Since 2015, Vietnam’s development partners have mobilized approximately US$1.6 billion for activities in the Mekong Delta, most of which are aligned with Resolution 120.
In partnership with government authorities at all levels, the partners have used this financing for innovative pilots and large infrastructure investments aiming to bolster climate resilience and sustainability, to foster growth for people, provinces and the region.
Dione suggested in the new fiscal climate of Vietnam, efficient mobilization and use of financial resources, has to be prioritized. To mobilize financing, first, it is important to establish an overarching financing platform that can bring together and leverage public and private resources, concessional loans, and grants, and efficiently allocate the financial resources to prioritized climate-smart investments.
Second, prioritize an enabling regulatory environment for partnerships among provinces and with private sector.
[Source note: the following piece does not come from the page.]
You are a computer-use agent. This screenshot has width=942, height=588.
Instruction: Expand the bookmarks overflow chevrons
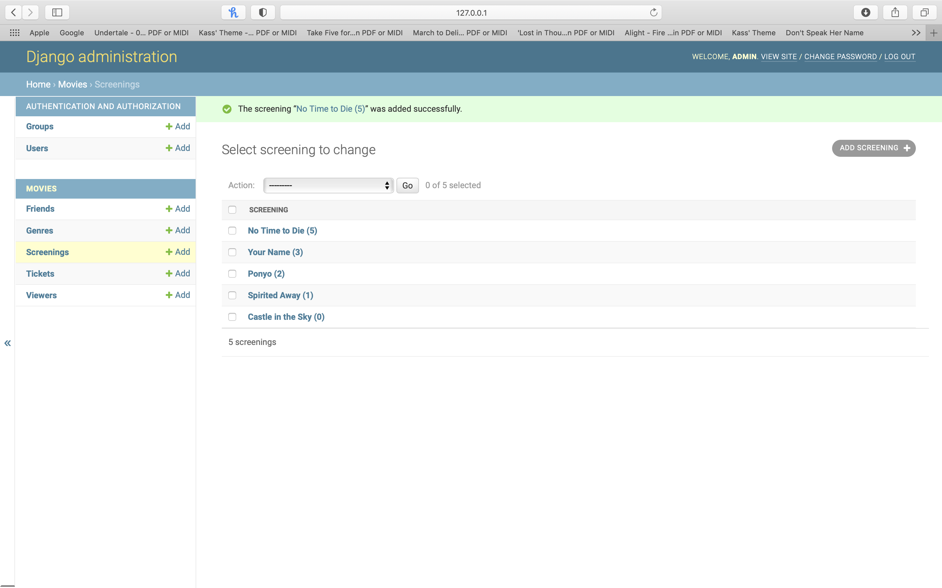pyautogui.click(x=916, y=33)
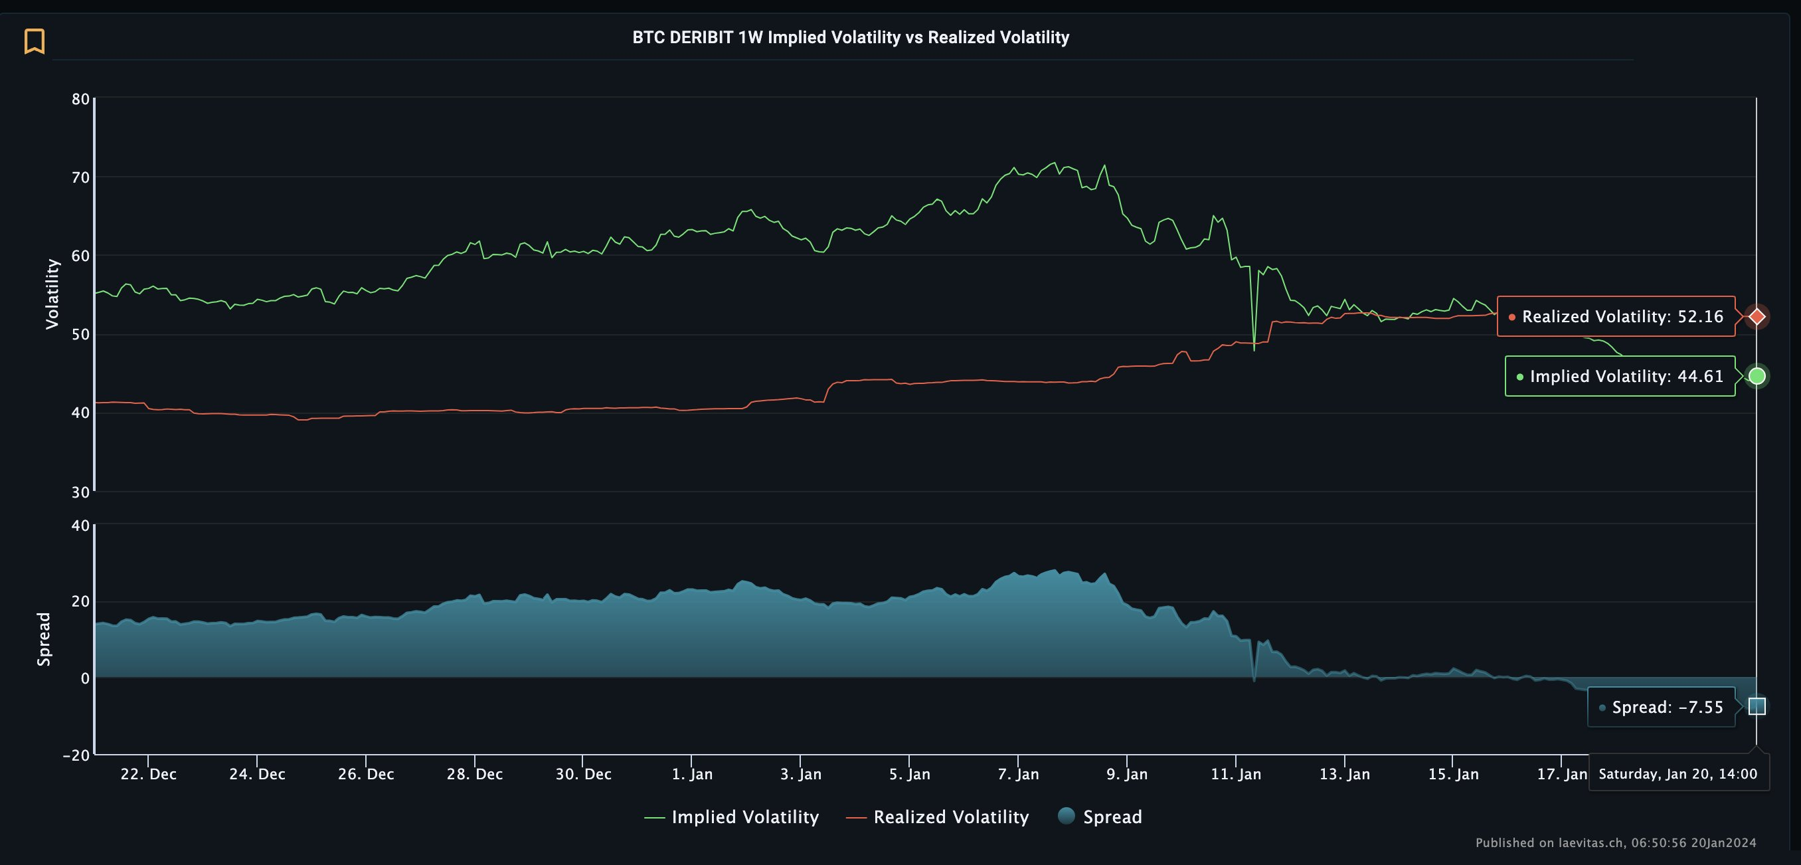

Third, establish a simplified and efficient budget allocation and execution system with robust and effective fiscal incentives for promoting regional investments.
The development partners pledge to continue to assist Vietnam with identifying appropriate financing instruments, designing enabling regulations, and mobilization of financing.
Dion also recommended said delivering Resolution 120 requires that climate-smart and low-impact agriculture and aquaculture in the Delta be professionalized and focus on adding value. Improved connectivity is also imperative for a climate resilient, prosperous and sustainable Mekong Delta.